Some patients develop resistance to HHI treatment, so using combination therapy with PDT or radiation can be a proactive method to stall resistance by attacking multiple targets at once and preventing growth of resistant clones.15 A shorter, fixed-duration HHI therapy followed by surgery can also reduce the window for resistance to develop.15 Moreover, clinicians should take a detailed medical history to identify comorbidities and concurrent medications that could potentially increase the risk of expected AEs associated with HHI therapy.51
Clinical trials of ERIVANCE and STEVIE for vismodegib and BOLT for sonidegib revealed the burden of AEs, with study discontinuation due to AEs occurring in 21.2%, 30.1%, and 13.9% of patients, respectively. This is an increasing concern for HHI therapy, as it frequently leads to patient discontinuation and noncompliance. Combination therapies can decrease AE burden by providing a more tolerable dose or administration schedule. Many studies on combination regimens demonstrated comparable or less treatment discontinuation due to AEs (Table 2) compared to the aforementioned trials. In addition, the study on vismodegib with itraconazole suggests alternative dosing options (weekly/biweekly rather than daily) for HHIs to mitigate AEs while maximizing treatment outcomes.

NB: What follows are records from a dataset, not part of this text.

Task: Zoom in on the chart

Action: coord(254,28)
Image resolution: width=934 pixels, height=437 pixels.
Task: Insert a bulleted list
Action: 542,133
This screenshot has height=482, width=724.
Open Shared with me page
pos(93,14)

It is important to maximize treatment compliance and duration, especially with HHI long-term use, by managing AEs proactively. Prior to initiating therapy, clinicians should inform patients of the expected AEs and the appropriate vitamins and remedies to initiate if needed. For example, calcium or CoQ10 supplements can be an effective approach to preventing muscle spasms caused by HHIs.52 Treatment interruptions are another strategy that can be used to prevent early discontinuation of HHIs from AEs and have not been shown to impact treatment efficacy.51 It is important for physicians to encourage patients to report AEs early as well as to monitor creatine kinase, electrolytes, renal function, and liver function tests to allow appropriate intervention strategies to be initiated.

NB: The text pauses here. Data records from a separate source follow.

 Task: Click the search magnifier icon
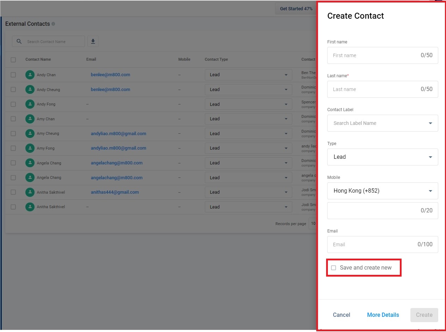click(x=19, y=41)
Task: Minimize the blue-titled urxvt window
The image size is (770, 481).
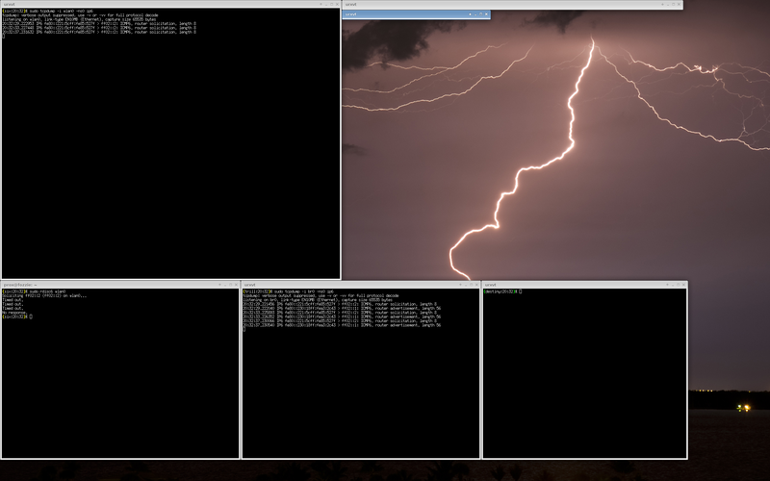Action: pos(474,14)
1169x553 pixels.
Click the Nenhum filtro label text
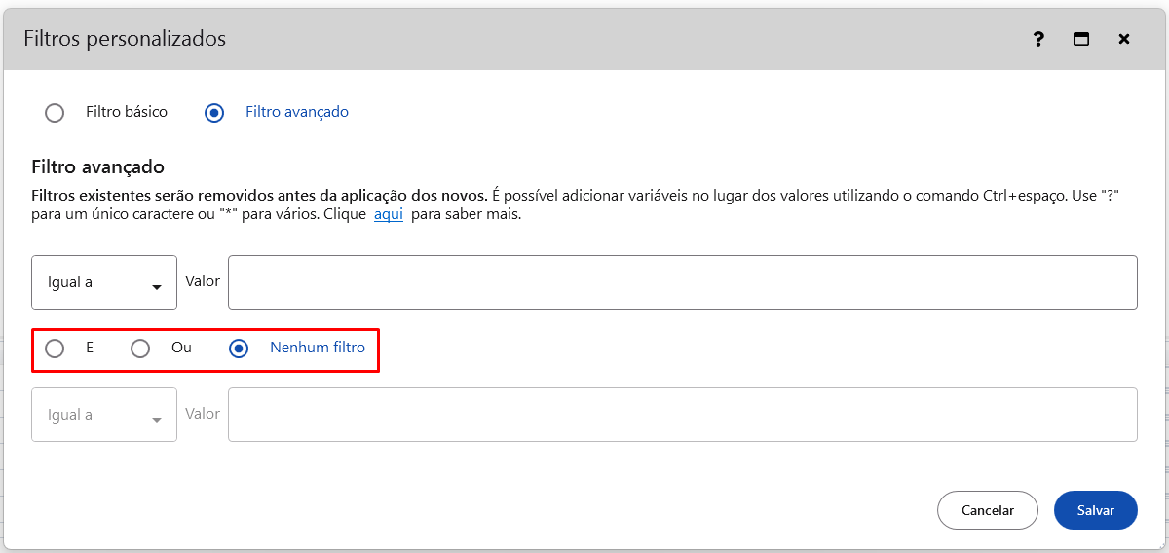coord(318,348)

Limitations to this review include the low number of studies available in the literature on HHI combination therapies, study designs, and limited patient populations. As HHIs are a relatively new treatment modality for BCCs, only a few published articles are available for review. Additionally, many studies were case reports and series or had a low number of patients and outcomes evaluated, providing low statistical power. The lack of heterogeneity in treatment regimens made it difficult to provide a deeper analysis or a stronger conclusion to efficacy of combination therapies. Further research involving consistent regimens, larger study populations, and extended follow-up periods will address the management of current challenges and ultimately improve patient outcomes in HHI therapy for laBCCs.
Conclusion
The advancement of treatment modalities for the management of BCC has expanded the toolkit to target locally advanced disease. HHIs are a leading choice for the treatment of laBCC due to formidable efficacy, but challenges in controlling poorly tolerated AEs remain. In addition, primary and secondary resistance to HHIs have resulted in less favorable outcomes, adding to the challenge of optimal therapy. Combination therapy regimens including HHI with itraconazole, radiotherapy, PDT, PD-1 inhibitor immunotherapy, or IT viral immunotherapy assist in mitigating AEs, as a clinician may decrease the intensity of HHI therapy and possibly achieve a synergistic or additive therapeutic effect through sensitization of physiologic target pathways. Numerous studies in combination therapeutics with HHI for BCC have demonstrated success, and ongoing clinical trials will be necessary in guiding the managmeent of BCC and optimizing patient outcomes.